Rajinder Gupta, Toronto resident on trial for sex assault involving arranged marriage

Familiar story but in a different setting.

This time it  is not a village of Punjab, it’s Toronto, Canada’s largest city. Instead of a Khap Panchayat or village councils dotted across India that often dish out their own extrajudicial brand of social justice, it is the Ontario Superior Court of Justice.

The suffering began when Rajinder Gupta husband allegedly forced his wife to have painful sex twice on their wedding night and escalated to numerous incidents of rape, violence, threats and verbal abuse inside his family’s tension-filled home.

Rajinder Gupta, a Toronto man and his parents are on trial this week in a downtown courthouse after pleading not guilty to multiple charges related to the son’s arranged marriage that ended after three months.

Gupta has pleaded not guilty to 10 counts of sexual assault, three counts of assault and one count of uttering threats. His mother, Sheela Gupta, twice said “this is lie,” when entering her not guilty plea Monday to uttering threats and assault. His father, Vinod Gupta, also pleaded not guilty to uttering threats.

The complainant, a soft-spoken woman who cannot be identified due to a publication ban, was on the stand for a second day Tuesday, testifying how her short-lived marriage in 2015 spiralled from bad to worse.

She told Superior Court Justice James Diamond that she and Gupta met after they both posted profiles on Shaadi.com, an India-based online matchmaking service that purports to have “pioneered online matrimonials” and redefined “the way Indian brides and grooms meet for marriage.”

She was living in a different province at the time with her parents, while he was living with his parents in a west-end Toronto townhouse.
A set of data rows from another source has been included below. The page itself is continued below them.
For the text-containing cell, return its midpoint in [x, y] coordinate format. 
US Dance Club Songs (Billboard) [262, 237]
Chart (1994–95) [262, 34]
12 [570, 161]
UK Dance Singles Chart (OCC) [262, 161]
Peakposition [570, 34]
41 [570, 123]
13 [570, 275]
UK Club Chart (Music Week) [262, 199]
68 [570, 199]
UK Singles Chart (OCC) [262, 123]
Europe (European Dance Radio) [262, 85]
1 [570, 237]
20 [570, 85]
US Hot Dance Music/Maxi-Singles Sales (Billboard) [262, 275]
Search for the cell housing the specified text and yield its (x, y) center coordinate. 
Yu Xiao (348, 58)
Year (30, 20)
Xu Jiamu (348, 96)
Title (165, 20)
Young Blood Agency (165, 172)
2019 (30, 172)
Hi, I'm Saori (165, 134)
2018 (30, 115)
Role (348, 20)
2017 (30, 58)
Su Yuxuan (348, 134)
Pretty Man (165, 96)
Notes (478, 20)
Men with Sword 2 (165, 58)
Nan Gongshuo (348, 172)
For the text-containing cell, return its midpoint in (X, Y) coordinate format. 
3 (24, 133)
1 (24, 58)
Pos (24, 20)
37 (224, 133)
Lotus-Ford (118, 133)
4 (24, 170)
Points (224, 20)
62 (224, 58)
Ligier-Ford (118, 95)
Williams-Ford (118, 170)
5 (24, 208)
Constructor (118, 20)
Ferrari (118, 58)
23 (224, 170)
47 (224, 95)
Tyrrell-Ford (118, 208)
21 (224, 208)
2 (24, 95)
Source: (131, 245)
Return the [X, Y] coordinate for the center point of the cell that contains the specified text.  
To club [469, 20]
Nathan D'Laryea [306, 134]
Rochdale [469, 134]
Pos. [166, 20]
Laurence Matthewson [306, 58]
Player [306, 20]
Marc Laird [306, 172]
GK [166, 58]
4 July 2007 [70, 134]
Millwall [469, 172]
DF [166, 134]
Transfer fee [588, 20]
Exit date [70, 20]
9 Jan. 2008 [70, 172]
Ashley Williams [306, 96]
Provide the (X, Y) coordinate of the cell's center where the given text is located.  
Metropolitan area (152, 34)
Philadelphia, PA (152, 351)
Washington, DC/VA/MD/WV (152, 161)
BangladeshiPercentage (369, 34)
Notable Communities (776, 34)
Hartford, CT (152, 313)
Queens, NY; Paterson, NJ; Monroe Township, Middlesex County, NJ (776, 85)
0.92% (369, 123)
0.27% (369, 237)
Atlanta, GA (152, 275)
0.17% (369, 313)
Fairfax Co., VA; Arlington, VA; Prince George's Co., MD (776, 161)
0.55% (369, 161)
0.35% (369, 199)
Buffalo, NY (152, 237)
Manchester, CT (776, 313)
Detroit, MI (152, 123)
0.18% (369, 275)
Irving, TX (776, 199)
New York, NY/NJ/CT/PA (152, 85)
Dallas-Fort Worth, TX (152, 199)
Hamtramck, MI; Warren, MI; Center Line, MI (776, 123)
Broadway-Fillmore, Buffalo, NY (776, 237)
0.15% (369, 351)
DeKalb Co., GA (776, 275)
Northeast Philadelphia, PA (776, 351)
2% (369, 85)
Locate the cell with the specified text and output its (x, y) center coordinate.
Vinod Gupta contacted her father and invited them to Toronto.

The couple’s meeting lasted between 10 and 15 minutes, she testified.

She shared, “He said ‘I like you, I want to marry you,’ and he inquired, ‘Would you like to marry me?”

She agreed — after they exchanged stories about previous marriages — and swapped gifts: she accepted a gold chain; she gave him a gold ring to put on his finger.

The woman testified, “It meant both of us were engaged to each other.”

Sometime later , she wasn’t clear on the timing — she returned with her family to Toronto where the couple wed in April 2015 in front of a small gathering.

After the ceremony they returned to his parents’ townhouse, where they planned to live. They retired to his bedroom where he told her he wanted to have sex and pushed her to the bed and removed her clothes.

“At that time I was saying, ‘I don’t want to do that,’”  she said, adding she was scared. He held her arms, and proceeded to have intercourse with her anyway, she said. The encounter was painful and she sat through dinner with his parents “not able to walk or sit properly,” she testified.

Crown attorney Kelly Simpson asked why. “Because he did it forcefully,” she replied. He forced her to have sex again later that night, ignoring her requests to stop because of her discomfort, she said.

Gupta, sitting next to his parents in court, has remained expressionless throughout her testimony.

The woman became emotional describing numerous instances of Gupta forcing her to have sex and of the rising tensions in the townhouse, where she said she was told what to eat and when and ordered not to dress like a “call girl.”

The witness said her in-laws always sided with their son, who was frustrated and angry whenever she rebuffed his sexual advances. She recalled instances of him pulling her hair, slapping her and, one time, biting her all over her body.

On one occasion, Sheela Gupta slapped her daughter-in-law across her cheek, after upbraiding her for not “obeying” her son’s wishes, the witness said.

She said Vinod Gupta was equally unhappy with the woman he had picked out as marriage material for his son.

“‘She has made everything filthy,’” the witness testified she overheard her father-in-law say. She recalled him pounding on the dining room table and threatening to “hang” members of her family upside down.

By July 2015, the new bride had given a statement to Toronto police.

The judge-alone trial continues Wednesday.